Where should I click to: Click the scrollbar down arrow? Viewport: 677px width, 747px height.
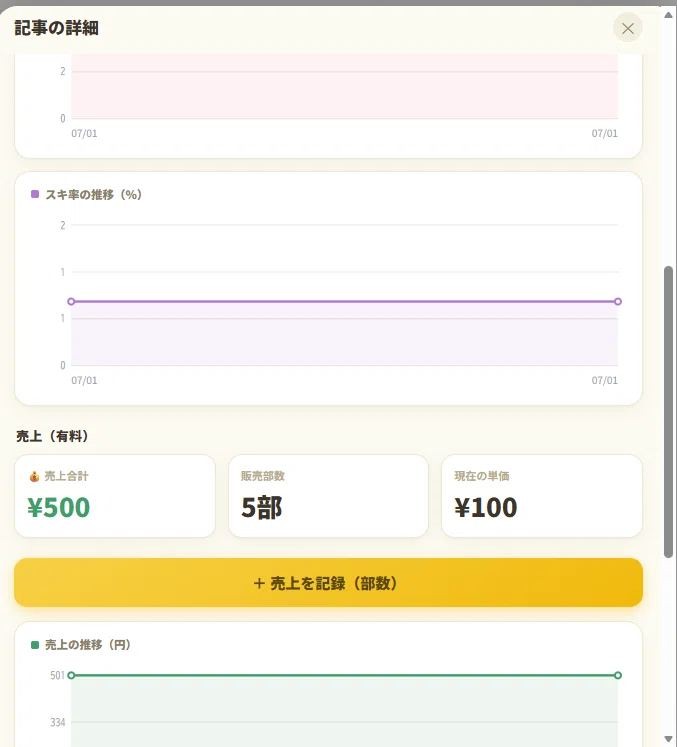668,739
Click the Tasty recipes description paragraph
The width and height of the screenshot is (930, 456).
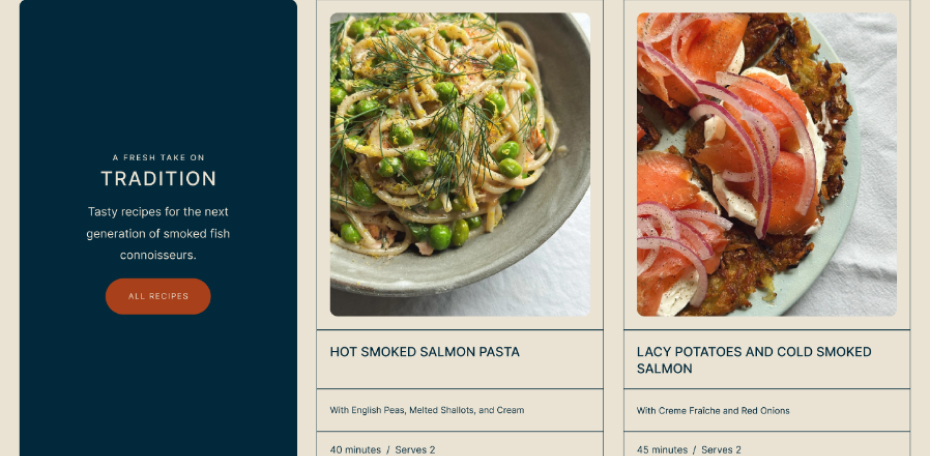point(158,233)
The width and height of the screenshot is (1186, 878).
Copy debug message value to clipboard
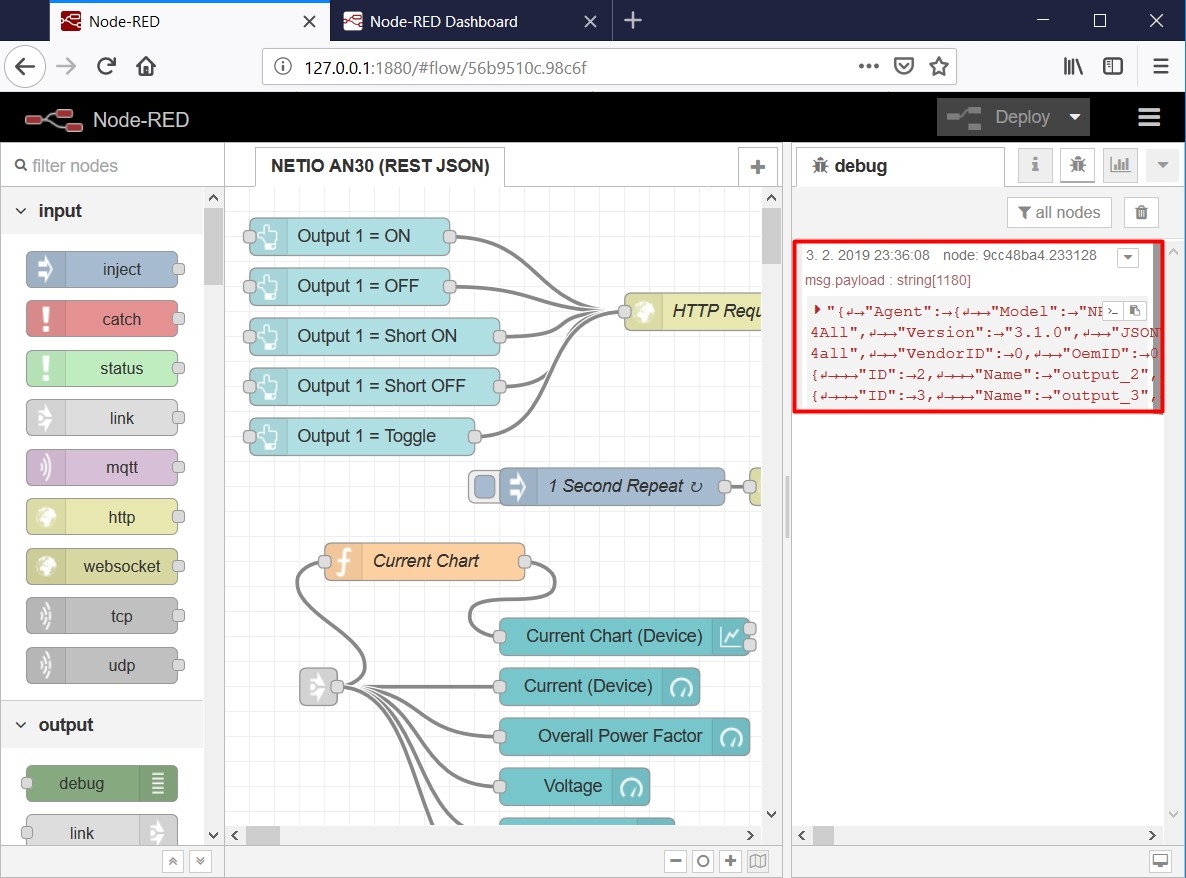coord(1135,311)
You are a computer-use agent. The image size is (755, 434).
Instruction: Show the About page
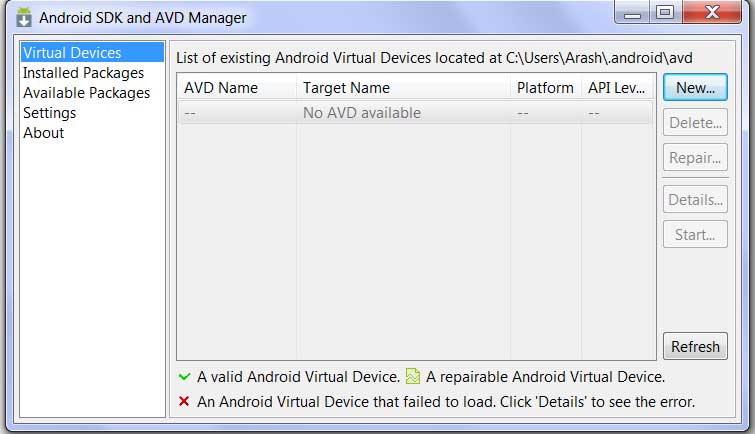(x=43, y=132)
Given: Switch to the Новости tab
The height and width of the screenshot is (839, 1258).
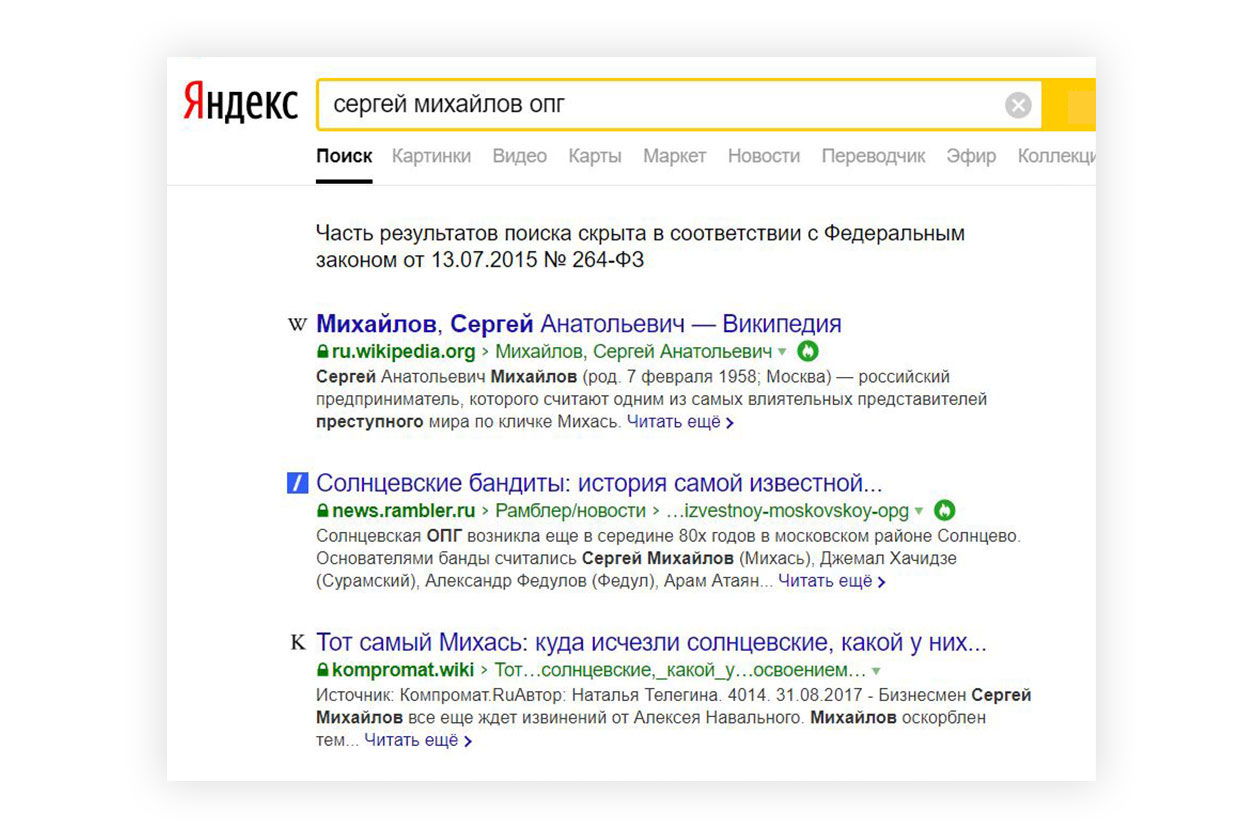Looking at the screenshot, I should 763,156.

________________

Work instruction: Lines from the one that holds "Given: Switch to the Новости tab" through the final line of the material are to be duplicated exactly; no pictures belong in the copy.

Answer space:
Given: Switch to the Новости tab
The height and width of the screenshot is (839, 1258).
Looking at the screenshot, I should 763,156.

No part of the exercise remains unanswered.